⟨

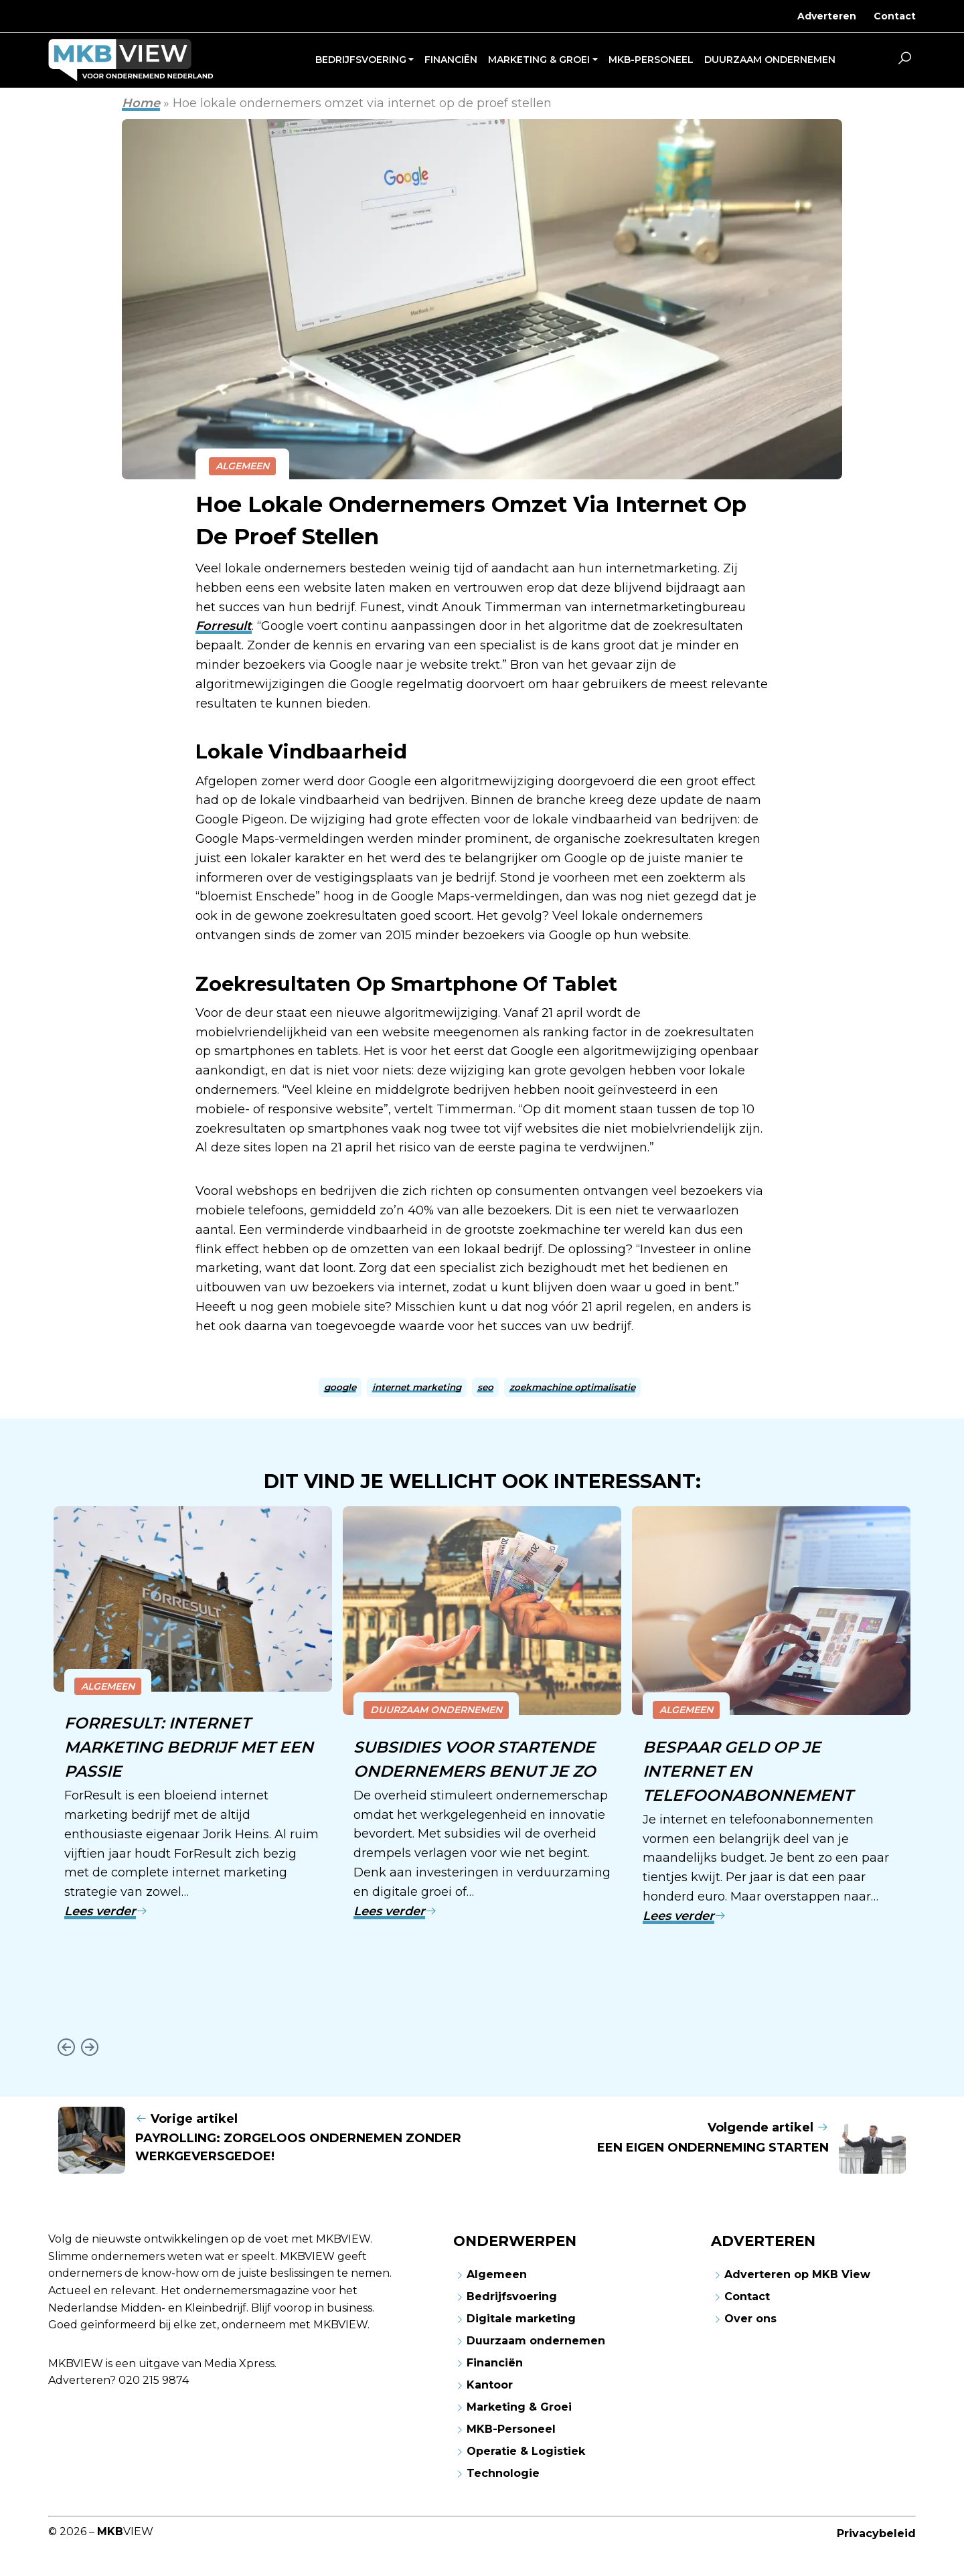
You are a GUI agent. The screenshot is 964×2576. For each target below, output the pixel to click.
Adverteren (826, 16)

⟩
⟨

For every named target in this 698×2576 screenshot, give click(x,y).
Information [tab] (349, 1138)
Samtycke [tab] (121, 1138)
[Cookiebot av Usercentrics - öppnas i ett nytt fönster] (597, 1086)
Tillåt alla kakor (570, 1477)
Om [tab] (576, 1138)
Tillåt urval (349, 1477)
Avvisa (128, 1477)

⟩

### [To do]
Please print everything from the line containing "For every named" down to the line containing "Avvisa (128, 1477)", including both of those lines, and reproduce each one unchanged.

### [Answer to the problem]
For every named target in this 698×2576 screenshot, give click(x,y).
Information [tab] (349, 1138)
Samtycke [tab] (121, 1138)
[Cookiebot av Usercentrics - öppnas i ett nytt fönster] (597, 1086)
Tillåt alla kakor (570, 1477)
Om [tab] (576, 1138)
Tillåt urval (349, 1477)
Avvisa (128, 1477)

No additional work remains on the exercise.